El viejo también mira a un par de mujeres tomadas de la mano y con porte masculino. Una de ellas de mirada muy noble se angustia cuando pasa por su lado una vanidosa mujer que le pide que quite su bolsa para poder pasar. La chica cree estar bien arreglada, luce un cuerpo escultural, de modelo; se sabe bella y educada, pero su blusa negra saturada de luces, el maquillaje y las pestañas notoriamente postizas la delatan. Una más que aspira a ser lo que otras.

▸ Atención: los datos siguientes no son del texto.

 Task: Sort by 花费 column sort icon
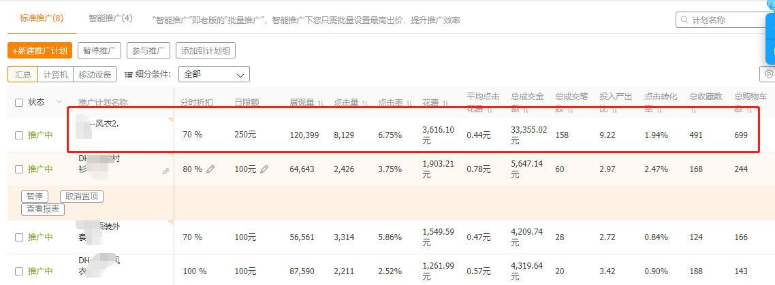tap(445, 103)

En un metro cuadrado van varios tipos. Uno de ellos con traje y corbata denota seriedad y formalidad. Se ve que ha estudiado mucho para trabajar; sólo eso. Otros tantos más están estudiando; llevan mochila, cuadernos y sus infaltables audífonos. Uno de ellos recibe una llamada y parece que se quiere tragar el celular a besos. El diálogo es muy entretenido.
Podríamos seguir con las señoras del mandado, los vagos y malvivientes, los nerds, las chicas sexis y coquetas, el montón de enfermos, los graciosos, yo… pero aún faltan aquellos que no usan el Tren Ligero porque su estilo de vida es más refinado y por lo tanto concurren en otro tipo de lugares. En un restaurante reconocido, por ejemplo, había dos señoras que hablaban de sus próximos viajes al extranjero, concretamente a Estados Unidos. Y no es que pongamos en duda la internacionalización de las damas, pero parecía que entre Europa y nuestro vecino país, es más bonito México.
Desde hace décadas la globalización nos inspira a conocer cosas nuevas. En esta tentación de libertad absoluta estamos aferrándonos a mantener cosas del pasado, pero por otra, a despreciarlas. Esta multiculturalidad nos enriquece y empobrece, todo depende del ángulo que lo veamos y de la forma en cómo la aprovechamos.